When you notice changes in your child’s behaviour, you might find yourself wondering “is this normal?” or “should we be concerned?" Anxiety is expected and even helpful in some situations; we know many children and teens get nervous before presentations or tests and that often encourages them to practice/study, which can be a good thing. On the other hand, some kids experience feelings of anxiety that are too high for the situation and interfere with their ability to engage in activities that might be helpful or bring them joy. So you might be wondering, “what do kids do when they’re anxious?” Common indicators of anxiety in children include reassurance seeking, avoidance, and complaints of physical symptoms - like stomach aches or difficulty breathing. Read more below!

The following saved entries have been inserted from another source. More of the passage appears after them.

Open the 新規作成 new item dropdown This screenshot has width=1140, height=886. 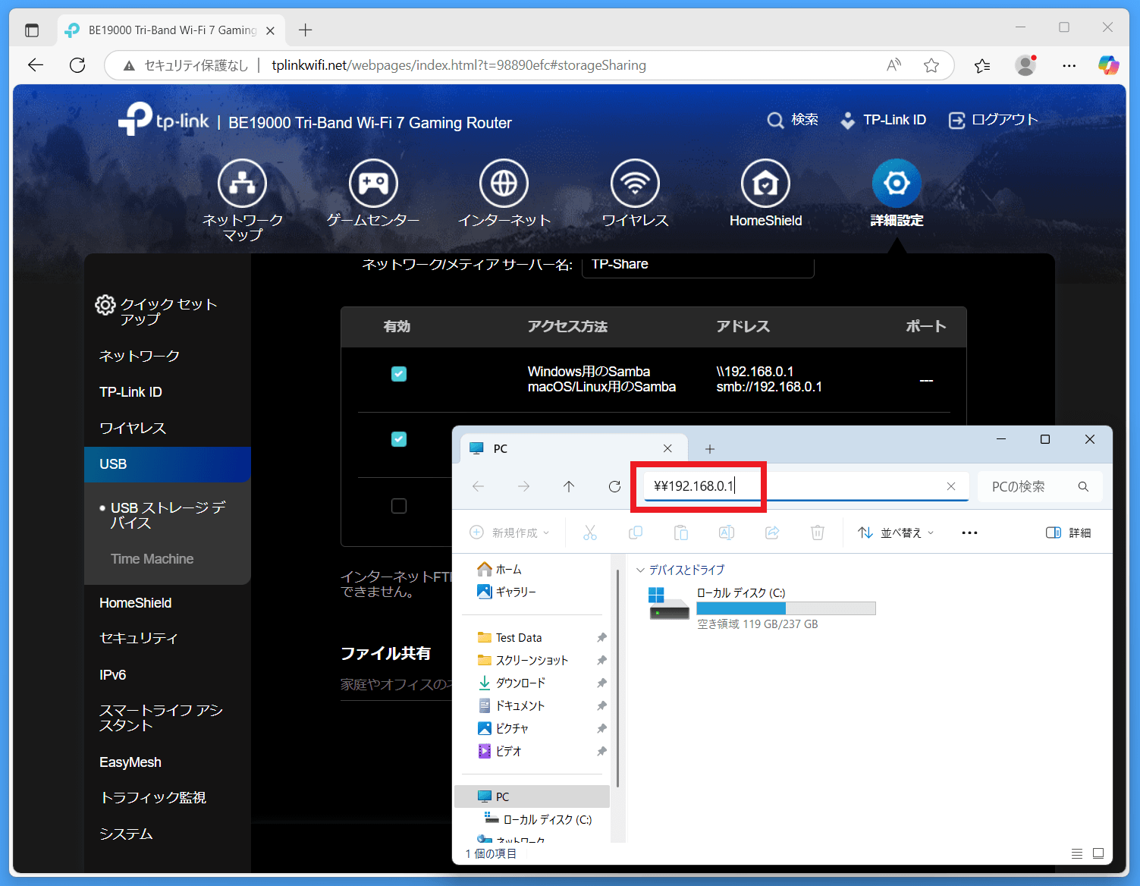[510, 533]
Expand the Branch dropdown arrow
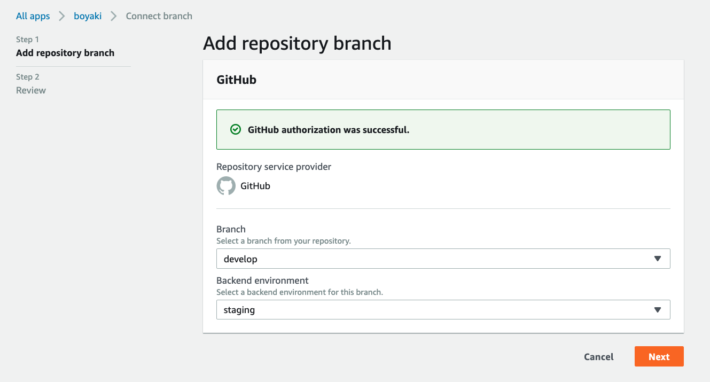The height and width of the screenshot is (382, 710). pyautogui.click(x=658, y=259)
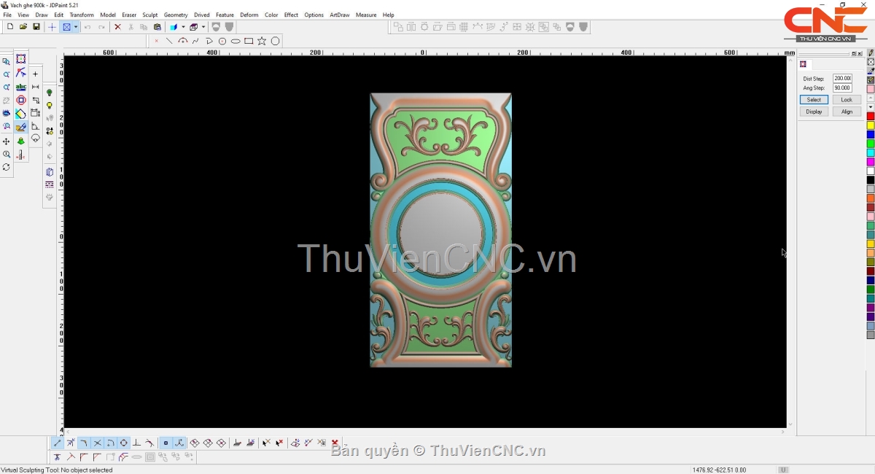Click the Lock button
875x474 pixels.
click(x=846, y=100)
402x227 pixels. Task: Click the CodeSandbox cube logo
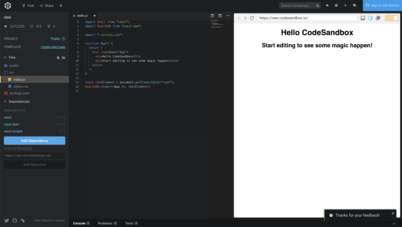8,5
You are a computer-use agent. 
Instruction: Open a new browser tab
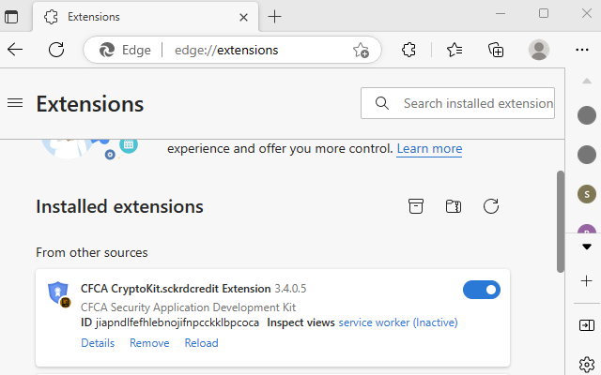click(274, 16)
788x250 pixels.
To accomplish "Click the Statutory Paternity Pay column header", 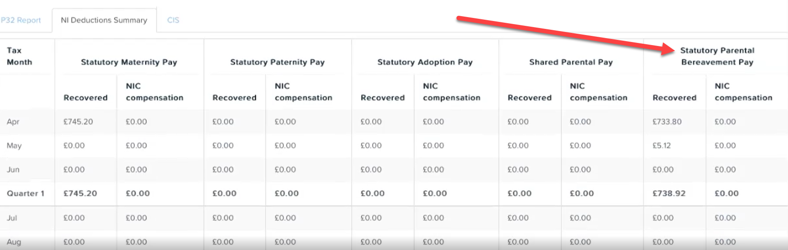I will 277,62.
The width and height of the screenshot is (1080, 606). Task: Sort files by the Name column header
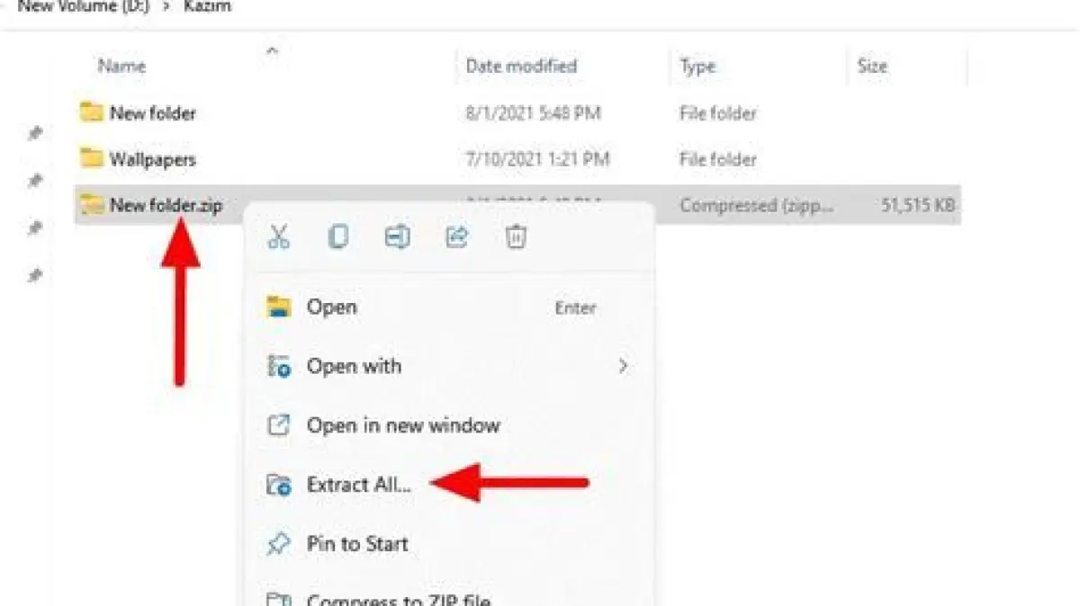click(122, 66)
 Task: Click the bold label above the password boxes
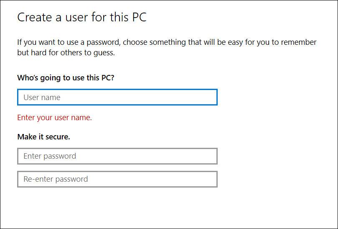pyautogui.click(x=43, y=136)
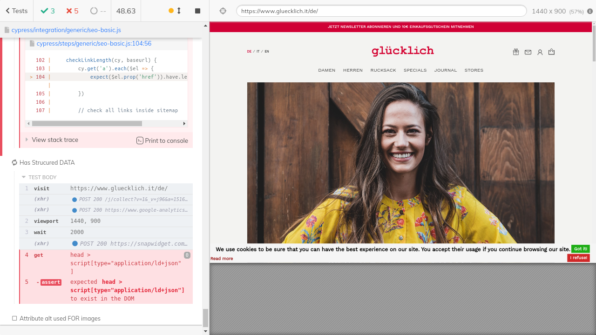Go back to Tests list
The width and height of the screenshot is (596, 335).
(x=16, y=11)
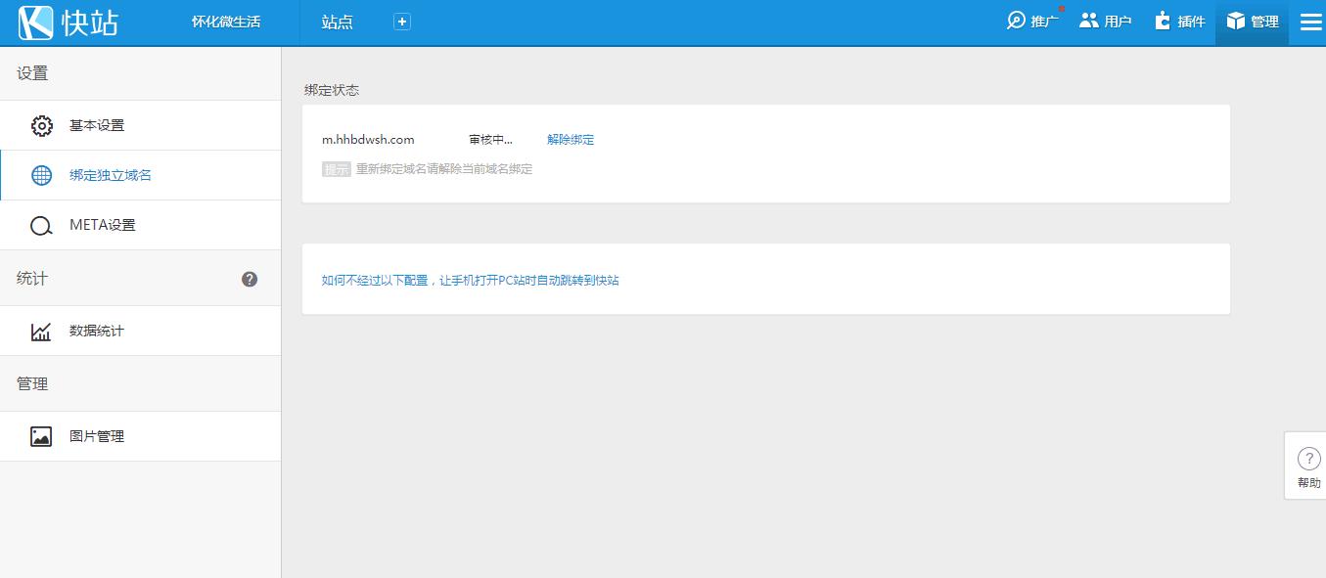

3 common signs of anxiety in children

  1. Reassurance Seeking: Anxious children often have many worry thoughts that they’re not able to talk themselves out independently. Instead, they’ll often ask their parents, friends, and/or teachers questions to try to get reassurance that everything is OK in order to calm down and feel less anxious. For example, a child with separation anxiety, may ask their parent questions like “are you sure mom’s OK” or “how do you know it’s just traffic? what if something bad has happened?” when the other parent is a few minutes late coming home from work. Meanwhile, a child with social anxiety, might ask questions to ensure that no one is looking at them or that they haven’t made a mistake or social blunder.

  2. Avoidance: One of the most common responses to anxiety-provoking situations is to avoid it. Think about it, if you’re scared of something, not doing it is one of the easiest ways to avoid feeling uncomfortable. Children and teens may state that they’re not just interested in something or that they’re too tired, so it can be hard to know if the avoidance is because of anxiety or genuinely due to a lack of interest. It can be helpful to talk about this with them if you suspect anxiety is involved and encourage them to try to participate in the feared situation (e.g., Jack, I can imagine pitching in front of the whole team at practice might be scary because you’re worried you’ll mess up and nobody is perfect the first time they do it. How about we just try a couple of throws at your next baseball practice?). Some children will exhibit anger of frustration when they’re asked to go out side of their comfort zone, and that’s a sign that we need to lessen our request to make it more manageable.

  3. Tummy aches or other physical complaints: Anxiety can manifest in physical ways. Some children experience muscle tensions, stomachaches, headaches, increased heart rate, and/or shortness of breath. If you’re noticing that you child mentions these types of symptoms specifically in potentially anxiety-provoking situation, it’s quite possible that they’re feeling anxious rather than coming down with a cold or stomach bug.

How can I help my child with his/her anxiety?

  • Provide a safe, and judgement-free space for your child to share his/her fears. Anxiety and fears don’t always make sense, and while we might be tempted to laugh or tell them how silly it is to worry about that, we want to first make sure that they feel understood so they’ll continue to share and reach out for help.

  • Encourage your child to gradually challenge their anxiety (therapists call this exposure!). For example, if they’re scared to be home alone, perhaps have them stay in the house for a few minutes while you start the car and the stay alone for a few minutes while you’re over at the neighbour’s.